*SUPPLIED MATERIAL:*
==================================================

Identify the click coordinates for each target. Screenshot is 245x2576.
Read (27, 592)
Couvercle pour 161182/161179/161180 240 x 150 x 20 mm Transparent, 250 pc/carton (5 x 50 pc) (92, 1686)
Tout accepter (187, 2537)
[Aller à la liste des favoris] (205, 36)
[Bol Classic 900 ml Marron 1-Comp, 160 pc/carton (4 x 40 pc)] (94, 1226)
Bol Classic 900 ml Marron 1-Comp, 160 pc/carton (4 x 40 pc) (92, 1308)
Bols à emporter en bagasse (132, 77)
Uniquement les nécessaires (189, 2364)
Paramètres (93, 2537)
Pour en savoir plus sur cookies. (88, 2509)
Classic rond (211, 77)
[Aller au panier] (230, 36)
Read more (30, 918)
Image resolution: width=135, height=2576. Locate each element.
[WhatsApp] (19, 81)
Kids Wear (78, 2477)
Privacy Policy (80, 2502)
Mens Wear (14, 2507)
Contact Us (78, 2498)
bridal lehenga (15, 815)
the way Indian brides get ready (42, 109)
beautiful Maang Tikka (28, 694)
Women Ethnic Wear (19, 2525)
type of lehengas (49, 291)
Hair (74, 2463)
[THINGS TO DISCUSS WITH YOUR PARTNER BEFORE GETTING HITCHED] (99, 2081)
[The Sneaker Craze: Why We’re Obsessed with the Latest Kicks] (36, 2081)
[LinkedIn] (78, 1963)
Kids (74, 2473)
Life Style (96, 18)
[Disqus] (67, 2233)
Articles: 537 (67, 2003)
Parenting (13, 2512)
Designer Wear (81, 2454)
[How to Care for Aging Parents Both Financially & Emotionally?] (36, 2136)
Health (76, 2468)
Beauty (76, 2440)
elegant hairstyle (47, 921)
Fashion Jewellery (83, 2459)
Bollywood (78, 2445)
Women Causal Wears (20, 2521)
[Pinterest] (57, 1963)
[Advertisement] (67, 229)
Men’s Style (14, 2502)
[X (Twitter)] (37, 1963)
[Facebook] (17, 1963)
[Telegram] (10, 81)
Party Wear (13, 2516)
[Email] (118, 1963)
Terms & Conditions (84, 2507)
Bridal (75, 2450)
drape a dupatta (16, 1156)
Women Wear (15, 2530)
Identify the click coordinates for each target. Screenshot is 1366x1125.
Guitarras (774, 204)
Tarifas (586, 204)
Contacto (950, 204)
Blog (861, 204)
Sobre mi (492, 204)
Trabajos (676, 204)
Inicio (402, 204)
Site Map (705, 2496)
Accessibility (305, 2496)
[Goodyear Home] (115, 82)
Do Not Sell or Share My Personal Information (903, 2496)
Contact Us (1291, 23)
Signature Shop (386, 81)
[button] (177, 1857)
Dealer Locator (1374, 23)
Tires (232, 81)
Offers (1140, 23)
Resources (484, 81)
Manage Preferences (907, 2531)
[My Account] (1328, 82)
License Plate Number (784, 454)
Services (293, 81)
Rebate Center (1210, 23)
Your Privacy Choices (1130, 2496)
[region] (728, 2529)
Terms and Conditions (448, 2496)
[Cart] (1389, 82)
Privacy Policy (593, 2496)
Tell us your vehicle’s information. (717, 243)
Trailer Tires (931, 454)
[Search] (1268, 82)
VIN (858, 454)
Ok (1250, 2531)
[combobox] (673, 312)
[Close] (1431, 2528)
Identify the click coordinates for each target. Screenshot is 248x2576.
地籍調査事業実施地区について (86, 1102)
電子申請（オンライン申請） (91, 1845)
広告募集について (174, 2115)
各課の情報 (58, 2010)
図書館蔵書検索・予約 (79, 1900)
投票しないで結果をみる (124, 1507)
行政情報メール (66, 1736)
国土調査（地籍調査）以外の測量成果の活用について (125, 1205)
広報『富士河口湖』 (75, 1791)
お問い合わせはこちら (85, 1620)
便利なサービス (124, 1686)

==================================================

*YOUR ASSIGNMENT:* Go through the listing above and repeat all of it exactly.

*EXERCISE RESULT:*
Identify the click coordinates for each target. Screenshot is 245x2576.
Read (27, 592)
Couvercle pour 161182/161179/161180 240 x 150 x 20 mm Transparent, 250 pc/carton (5 x 50 pc) (92, 1686)
Tout accepter (187, 2537)
[Aller à la liste des favoris] (205, 36)
[Bol Classic 900 ml Marron 1-Comp, 160 pc/carton (4 x 40 pc)] (94, 1226)
Bol Classic 900 ml Marron 1-Comp, 160 pc/carton (4 x 40 pc) (92, 1308)
Bols à emporter en bagasse (132, 77)
Uniquement les nécessaires (189, 2364)
Paramètres (93, 2537)
Pour en savoir plus sur cookies. (88, 2509)
Classic rond (211, 77)
[Aller au panier] (230, 36)
Read more (30, 918)
Image resolution: width=135, height=2576. Locate each element.
[WhatsApp] (19, 81)
Kids Wear (78, 2477)
Privacy Policy (80, 2502)
Mens Wear (14, 2507)
Contact Us (78, 2498)
bridal lehenga (15, 815)
the way Indian brides get ready (42, 109)
beautiful Maang Tikka (28, 694)
Women Ethnic Wear (19, 2525)
type of lehengas (49, 291)
Hair (74, 2463)
[THINGS TO DISCUSS WITH YOUR PARTNER BEFORE GETTING HITCHED] (99, 2081)
[The Sneaker Craze: Why We’re Obsessed with the Latest Kicks] (36, 2081)
[LinkedIn] (78, 1963)
Kids (74, 2473)
Life Style (96, 18)
[Disqus] (67, 2233)
Articles: 537 (67, 2003)
Parenting (13, 2512)
Designer Wear (81, 2454)
[How to Care for Aging Parents Both Financially & Emotionally?] (36, 2136)
Health (76, 2468)
Beauty (76, 2440)
elegant hairstyle (47, 921)
Fashion Jewellery (83, 2459)
Bollywood (78, 2445)
Women Causal Wears (20, 2521)
[Pinterest] (57, 1963)
[Advertisement] (67, 229)
Men’s Style (14, 2502)
[X (Twitter)] (37, 1963)
[Facebook] (17, 1963)
[Telegram] (10, 81)
Party Wear (13, 2516)
[Email] (118, 1963)
Terms & Conditions (84, 2507)
Bridal (75, 2450)
drape a dupatta (16, 1156)
Women Wear (15, 2530)
Identify the click coordinates for each target. Screenshot is 1366x1125.
Guitarras (774, 204)
Tarifas (586, 204)
Contacto (950, 204)
Blog (861, 204)
Sobre mi (492, 204)
Trabajos (676, 204)
Inicio (402, 204)
Site Map (705, 2496)
Accessibility (305, 2496)
[Goodyear Home] (115, 82)
Do Not Sell or Share My Personal Information (903, 2496)
Contact Us (1291, 23)
Signature Shop (386, 81)
[button] (177, 1857)
Dealer Locator (1374, 23)
Tires (232, 81)
Offers (1140, 23)
Resources (484, 81)
Manage Preferences (907, 2531)
[My Account] (1328, 82)
License Plate Number (784, 454)
Services (293, 81)
Rebate Center (1210, 23)
Your Privacy Choices (1130, 2496)
[region] (728, 2529)
Terms and Conditions (448, 2496)
[Cart] (1389, 82)
Privacy Policy (593, 2496)
Tell us your vehicle’s information. (717, 243)
Trailer Tires (931, 454)
[Search] (1268, 82)
VIN (858, 454)
Ok (1250, 2531)
[combobox] (673, 312)
[Close] (1431, 2528)
Identify the click coordinates for each target. Screenshot is 248x2576.
地籍調査事業実施地区について (86, 1102)
電子申請（オンライン申請） (91, 1845)
広告募集について (174, 2115)
各課の情報 (58, 2010)
図書館蔵書検索・予約 (79, 1900)
投票しないで結果をみる (124, 1507)
行政情報メール (66, 1736)
国土調査（地籍調査）以外の測量成果の活用について (125, 1205)
広報『富士河口湖』 (75, 1791)
お問い合わせはこちら (85, 1620)
便利なサービス (124, 1686)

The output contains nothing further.